■ Description of the task
The lines from the start of the records through the one containing "This screenshot has height=1352, width=2576." are to be restated word for word; please include both ends.
[Provided records — start]
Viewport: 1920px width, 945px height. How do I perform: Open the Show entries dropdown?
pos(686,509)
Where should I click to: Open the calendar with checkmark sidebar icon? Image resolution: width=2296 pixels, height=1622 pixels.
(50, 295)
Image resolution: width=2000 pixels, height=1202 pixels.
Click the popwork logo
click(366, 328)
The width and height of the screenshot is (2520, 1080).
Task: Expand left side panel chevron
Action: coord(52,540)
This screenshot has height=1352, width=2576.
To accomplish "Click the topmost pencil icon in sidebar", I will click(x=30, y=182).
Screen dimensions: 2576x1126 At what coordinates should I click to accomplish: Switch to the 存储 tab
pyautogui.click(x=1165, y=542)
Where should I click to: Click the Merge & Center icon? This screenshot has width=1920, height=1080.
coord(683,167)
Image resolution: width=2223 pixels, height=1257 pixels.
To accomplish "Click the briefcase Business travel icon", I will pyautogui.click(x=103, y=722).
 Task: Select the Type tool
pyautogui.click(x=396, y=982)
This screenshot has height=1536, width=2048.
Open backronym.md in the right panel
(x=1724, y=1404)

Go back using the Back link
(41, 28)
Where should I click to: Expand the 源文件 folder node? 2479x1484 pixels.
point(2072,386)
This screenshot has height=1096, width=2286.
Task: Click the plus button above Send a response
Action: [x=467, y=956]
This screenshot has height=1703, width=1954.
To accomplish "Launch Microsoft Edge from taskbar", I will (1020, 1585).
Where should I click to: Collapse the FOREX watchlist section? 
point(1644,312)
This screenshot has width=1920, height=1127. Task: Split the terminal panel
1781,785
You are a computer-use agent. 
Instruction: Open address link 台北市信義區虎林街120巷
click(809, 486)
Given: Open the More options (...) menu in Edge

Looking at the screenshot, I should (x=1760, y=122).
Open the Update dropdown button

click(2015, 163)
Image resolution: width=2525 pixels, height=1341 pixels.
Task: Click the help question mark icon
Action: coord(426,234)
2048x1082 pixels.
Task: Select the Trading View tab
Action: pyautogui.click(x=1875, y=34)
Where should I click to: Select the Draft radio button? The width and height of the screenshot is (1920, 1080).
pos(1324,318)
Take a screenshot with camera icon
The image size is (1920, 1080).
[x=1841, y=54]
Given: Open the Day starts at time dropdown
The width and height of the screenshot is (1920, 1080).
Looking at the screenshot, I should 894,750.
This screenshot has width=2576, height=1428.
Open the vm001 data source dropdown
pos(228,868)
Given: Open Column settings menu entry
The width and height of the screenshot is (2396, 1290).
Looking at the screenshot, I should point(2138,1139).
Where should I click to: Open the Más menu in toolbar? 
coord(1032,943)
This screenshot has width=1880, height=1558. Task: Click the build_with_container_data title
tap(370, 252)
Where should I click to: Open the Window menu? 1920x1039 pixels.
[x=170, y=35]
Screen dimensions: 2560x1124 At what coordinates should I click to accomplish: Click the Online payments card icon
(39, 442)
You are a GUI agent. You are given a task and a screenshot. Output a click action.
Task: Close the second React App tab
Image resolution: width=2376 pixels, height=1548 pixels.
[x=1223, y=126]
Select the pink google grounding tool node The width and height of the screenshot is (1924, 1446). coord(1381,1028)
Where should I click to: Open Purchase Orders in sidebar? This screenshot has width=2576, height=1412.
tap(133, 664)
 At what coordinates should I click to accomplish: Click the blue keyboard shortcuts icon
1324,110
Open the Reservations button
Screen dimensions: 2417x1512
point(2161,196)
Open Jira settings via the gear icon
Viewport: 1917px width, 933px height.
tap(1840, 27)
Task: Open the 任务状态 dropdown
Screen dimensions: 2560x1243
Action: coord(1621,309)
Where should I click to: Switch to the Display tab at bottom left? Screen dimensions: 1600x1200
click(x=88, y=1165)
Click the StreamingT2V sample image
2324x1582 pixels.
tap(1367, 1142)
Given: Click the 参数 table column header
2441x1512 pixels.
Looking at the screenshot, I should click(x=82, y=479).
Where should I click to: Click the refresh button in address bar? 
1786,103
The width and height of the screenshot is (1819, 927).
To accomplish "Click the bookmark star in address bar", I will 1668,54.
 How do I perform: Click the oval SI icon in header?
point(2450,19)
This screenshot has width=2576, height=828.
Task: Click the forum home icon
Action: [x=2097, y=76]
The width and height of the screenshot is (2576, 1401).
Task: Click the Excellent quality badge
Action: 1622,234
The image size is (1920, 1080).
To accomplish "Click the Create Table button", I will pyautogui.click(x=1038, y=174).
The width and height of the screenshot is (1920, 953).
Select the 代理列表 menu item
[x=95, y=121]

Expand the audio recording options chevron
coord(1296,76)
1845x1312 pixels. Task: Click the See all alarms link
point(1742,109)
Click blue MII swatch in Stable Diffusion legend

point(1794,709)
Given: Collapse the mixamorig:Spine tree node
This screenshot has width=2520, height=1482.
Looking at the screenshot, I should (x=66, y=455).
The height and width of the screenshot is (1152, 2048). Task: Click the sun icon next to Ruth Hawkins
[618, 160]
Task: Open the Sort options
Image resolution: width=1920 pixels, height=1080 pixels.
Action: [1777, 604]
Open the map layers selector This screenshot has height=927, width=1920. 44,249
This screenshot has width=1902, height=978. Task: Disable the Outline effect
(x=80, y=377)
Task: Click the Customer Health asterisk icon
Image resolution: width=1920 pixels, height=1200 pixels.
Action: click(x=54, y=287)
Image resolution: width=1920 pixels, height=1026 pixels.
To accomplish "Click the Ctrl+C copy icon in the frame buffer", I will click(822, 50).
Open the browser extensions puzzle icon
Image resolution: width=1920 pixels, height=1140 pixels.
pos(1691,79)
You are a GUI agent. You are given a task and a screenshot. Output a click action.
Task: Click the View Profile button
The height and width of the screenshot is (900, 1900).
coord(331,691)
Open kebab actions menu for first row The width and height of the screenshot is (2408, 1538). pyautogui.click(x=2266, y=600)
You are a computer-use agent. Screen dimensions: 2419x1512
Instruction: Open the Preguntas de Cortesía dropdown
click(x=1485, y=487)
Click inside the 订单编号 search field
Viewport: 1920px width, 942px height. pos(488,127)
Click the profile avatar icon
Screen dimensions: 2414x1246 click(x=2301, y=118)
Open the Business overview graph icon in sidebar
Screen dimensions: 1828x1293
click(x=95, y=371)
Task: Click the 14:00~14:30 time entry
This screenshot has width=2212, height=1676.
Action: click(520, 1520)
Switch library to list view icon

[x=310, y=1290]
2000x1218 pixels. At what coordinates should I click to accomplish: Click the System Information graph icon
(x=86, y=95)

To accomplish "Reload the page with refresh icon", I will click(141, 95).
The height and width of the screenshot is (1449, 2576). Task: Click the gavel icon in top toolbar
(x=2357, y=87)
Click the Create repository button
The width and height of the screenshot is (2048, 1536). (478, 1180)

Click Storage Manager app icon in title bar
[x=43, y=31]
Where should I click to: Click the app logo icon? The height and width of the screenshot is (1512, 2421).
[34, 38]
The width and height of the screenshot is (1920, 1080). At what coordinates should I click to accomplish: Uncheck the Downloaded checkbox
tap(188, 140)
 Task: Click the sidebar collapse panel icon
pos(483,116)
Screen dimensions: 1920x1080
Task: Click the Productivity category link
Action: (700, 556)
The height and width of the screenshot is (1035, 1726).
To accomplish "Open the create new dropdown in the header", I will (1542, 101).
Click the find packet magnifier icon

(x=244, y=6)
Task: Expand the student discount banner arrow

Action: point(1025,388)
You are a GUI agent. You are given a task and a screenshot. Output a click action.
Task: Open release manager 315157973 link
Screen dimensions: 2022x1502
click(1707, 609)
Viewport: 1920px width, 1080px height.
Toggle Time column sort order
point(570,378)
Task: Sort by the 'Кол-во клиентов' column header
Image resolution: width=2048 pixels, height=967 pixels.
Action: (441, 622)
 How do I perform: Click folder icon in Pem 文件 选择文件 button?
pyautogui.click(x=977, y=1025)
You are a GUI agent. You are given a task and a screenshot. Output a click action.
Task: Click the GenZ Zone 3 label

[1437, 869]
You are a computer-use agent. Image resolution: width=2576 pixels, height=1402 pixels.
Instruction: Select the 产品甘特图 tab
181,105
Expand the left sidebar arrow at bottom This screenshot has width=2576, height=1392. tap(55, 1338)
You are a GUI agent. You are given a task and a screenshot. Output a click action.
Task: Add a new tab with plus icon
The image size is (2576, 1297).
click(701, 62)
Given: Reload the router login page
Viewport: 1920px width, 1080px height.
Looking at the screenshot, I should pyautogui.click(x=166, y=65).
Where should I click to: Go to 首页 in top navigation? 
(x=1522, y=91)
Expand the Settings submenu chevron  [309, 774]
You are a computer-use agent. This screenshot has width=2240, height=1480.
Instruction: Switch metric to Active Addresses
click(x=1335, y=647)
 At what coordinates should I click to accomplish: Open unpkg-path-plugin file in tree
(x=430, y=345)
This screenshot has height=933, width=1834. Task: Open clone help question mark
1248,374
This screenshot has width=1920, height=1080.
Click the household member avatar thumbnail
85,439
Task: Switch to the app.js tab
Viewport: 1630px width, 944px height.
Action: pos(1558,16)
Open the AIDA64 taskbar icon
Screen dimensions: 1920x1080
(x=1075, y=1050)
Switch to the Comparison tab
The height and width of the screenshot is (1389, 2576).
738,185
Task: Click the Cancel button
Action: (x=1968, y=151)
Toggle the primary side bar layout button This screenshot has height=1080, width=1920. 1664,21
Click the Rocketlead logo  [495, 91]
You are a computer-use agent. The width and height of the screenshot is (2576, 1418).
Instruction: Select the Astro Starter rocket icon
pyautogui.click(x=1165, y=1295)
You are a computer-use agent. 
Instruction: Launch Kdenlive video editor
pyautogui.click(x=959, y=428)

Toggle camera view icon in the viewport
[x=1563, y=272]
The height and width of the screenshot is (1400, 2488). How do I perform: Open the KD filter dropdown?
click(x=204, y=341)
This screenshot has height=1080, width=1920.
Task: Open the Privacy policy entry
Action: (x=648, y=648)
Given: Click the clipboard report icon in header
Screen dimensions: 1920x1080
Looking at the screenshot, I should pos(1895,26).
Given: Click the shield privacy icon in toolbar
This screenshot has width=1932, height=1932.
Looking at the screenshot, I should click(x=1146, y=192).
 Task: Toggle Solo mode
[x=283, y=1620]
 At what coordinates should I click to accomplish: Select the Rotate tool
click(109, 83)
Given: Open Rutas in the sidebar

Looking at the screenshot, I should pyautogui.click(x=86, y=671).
[Provided records — finish]
■ Solution below
Viewport: 1920px width, 945px height. How do I perform: Open the Show entries dropdown?
pos(686,509)
Where should I click to: Open the calendar with checkmark sidebar icon? Image resolution: width=2296 pixels, height=1622 pixels.
(50, 295)
Image resolution: width=2000 pixels, height=1202 pixels.
Click the popwork logo
click(366, 328)
The width and height of the screenshot is (2520, 1080).
Task: Expand left side panel chevron
Action: coord(52,540)
This screenshot has height=1352, width=2576.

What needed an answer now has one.